Q: What has been your most memorable experience as an EA softball player – can you share it with us?
A: In my freshman year, we were coming back to our hotel on the shuttle from Epcot around midnight on the last day we visited the Disney parks. Our games had a late start the next day so we decided to stay in Epcot until the parks closed. Almost everyone was asleep, heads resting on the windows, with backpacks and Mickey Mouse ears still on. I was the only freshman on the spring training trip so, naturally, at the start, I felt incredibly intimidated. I wasn’t sure how the upperclassmen and the rest of my teammates would react to me being there and I was worried about getting left behind when we did trips and events together as a team (since they’d all been playing together for a while). The reason I remember that bus ride back from Epcot so vividly is because when I looked around at my teammates, I thought back at the whole length of our trip and realized that all my anxiety surrounding the team and the season had disappeared.
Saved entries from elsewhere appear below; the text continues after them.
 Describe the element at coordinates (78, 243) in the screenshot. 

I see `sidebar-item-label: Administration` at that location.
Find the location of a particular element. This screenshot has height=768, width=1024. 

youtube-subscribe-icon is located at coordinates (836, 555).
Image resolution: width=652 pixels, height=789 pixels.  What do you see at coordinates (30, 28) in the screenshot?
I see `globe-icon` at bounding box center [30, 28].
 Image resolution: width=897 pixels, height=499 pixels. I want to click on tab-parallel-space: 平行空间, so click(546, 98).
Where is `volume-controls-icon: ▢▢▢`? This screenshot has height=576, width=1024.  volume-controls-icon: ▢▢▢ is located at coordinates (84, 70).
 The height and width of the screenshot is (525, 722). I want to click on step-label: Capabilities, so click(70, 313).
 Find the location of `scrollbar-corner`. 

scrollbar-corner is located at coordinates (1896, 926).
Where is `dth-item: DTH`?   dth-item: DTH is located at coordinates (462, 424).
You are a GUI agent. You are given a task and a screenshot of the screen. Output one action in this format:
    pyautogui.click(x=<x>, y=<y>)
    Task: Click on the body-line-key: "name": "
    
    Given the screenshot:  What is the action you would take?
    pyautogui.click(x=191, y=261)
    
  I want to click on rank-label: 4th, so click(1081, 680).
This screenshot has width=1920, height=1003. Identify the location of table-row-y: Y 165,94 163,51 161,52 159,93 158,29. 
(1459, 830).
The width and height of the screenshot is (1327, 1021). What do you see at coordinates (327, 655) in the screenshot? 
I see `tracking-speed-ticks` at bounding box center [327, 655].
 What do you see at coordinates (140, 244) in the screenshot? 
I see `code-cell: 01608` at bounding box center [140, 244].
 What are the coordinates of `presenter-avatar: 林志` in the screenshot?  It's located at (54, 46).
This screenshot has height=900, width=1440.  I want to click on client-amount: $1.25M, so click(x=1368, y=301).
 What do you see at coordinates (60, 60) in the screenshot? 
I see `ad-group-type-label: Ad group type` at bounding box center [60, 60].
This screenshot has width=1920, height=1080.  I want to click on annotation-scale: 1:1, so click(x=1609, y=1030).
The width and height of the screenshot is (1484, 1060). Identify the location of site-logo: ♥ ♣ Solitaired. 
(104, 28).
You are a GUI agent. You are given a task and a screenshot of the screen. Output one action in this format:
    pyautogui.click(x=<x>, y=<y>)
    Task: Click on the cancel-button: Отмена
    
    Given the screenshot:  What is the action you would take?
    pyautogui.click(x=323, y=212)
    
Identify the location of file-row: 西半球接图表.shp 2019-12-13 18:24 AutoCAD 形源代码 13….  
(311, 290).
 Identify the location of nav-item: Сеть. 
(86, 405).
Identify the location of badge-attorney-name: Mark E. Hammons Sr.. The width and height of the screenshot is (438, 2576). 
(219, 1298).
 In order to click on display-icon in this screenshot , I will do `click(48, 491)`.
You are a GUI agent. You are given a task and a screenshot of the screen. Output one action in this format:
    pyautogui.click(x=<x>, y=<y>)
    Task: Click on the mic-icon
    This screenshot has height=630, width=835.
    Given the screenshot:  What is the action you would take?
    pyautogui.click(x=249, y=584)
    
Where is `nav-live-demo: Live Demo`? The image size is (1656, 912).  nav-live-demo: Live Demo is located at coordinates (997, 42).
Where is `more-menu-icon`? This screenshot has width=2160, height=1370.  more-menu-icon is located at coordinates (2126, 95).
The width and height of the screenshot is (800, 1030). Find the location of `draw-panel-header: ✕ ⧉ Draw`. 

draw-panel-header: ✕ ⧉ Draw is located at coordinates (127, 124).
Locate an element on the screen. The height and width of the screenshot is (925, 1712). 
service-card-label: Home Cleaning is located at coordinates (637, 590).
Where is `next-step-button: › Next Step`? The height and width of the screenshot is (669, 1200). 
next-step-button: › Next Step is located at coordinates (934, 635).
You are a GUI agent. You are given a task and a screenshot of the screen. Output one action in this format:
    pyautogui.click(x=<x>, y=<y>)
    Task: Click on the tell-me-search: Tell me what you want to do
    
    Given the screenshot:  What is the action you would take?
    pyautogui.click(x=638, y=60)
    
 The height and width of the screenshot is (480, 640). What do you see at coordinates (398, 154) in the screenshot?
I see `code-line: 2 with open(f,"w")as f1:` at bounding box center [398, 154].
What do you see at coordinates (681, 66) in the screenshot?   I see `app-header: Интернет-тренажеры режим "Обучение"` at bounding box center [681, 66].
I realized I’d become part of something truly special and unique to EA softball, and that is a real sense of family.
Q: What do you think you might like to major in at Penn State? Is there a career field that particularly interests you at the present time?
A: I’ve always loved English and creative writing, like poetry and fiction, so that is definitely something I want to pursue. I’m also interested in journalism as a major as well as psychology and behavioral science. I’d love to be an author or journalist for a major publication in the future. I also have a small passion for fashion and I thought about pursuing a career in the fashion industry after speaking with Melody Kahr, the former editor of Glamour magazine, over lunch this time last year.
Fun facts – Belle Volatile
Favorite book: The Bluest Eye.
Favorite author: Toni Morrison.
Favorite TV show: Derry Girls.
Favorite movie: Mean Girls/Shark Tales.
Favorite athlete: Jason Kelce.
Favorite pre-game pump-up song: Jungle by X Ambassadors and Goosebumps by Travis Scott.
Favorite team: Philadelphia Eagles.
Favorite pre-game meal: Wawa breakfast sandwich.
Family members: parents Rob and Jennifer.
(To be selected as Main Line Girls Athlete of the Week, a student-athlete must first be nominated by her coach.)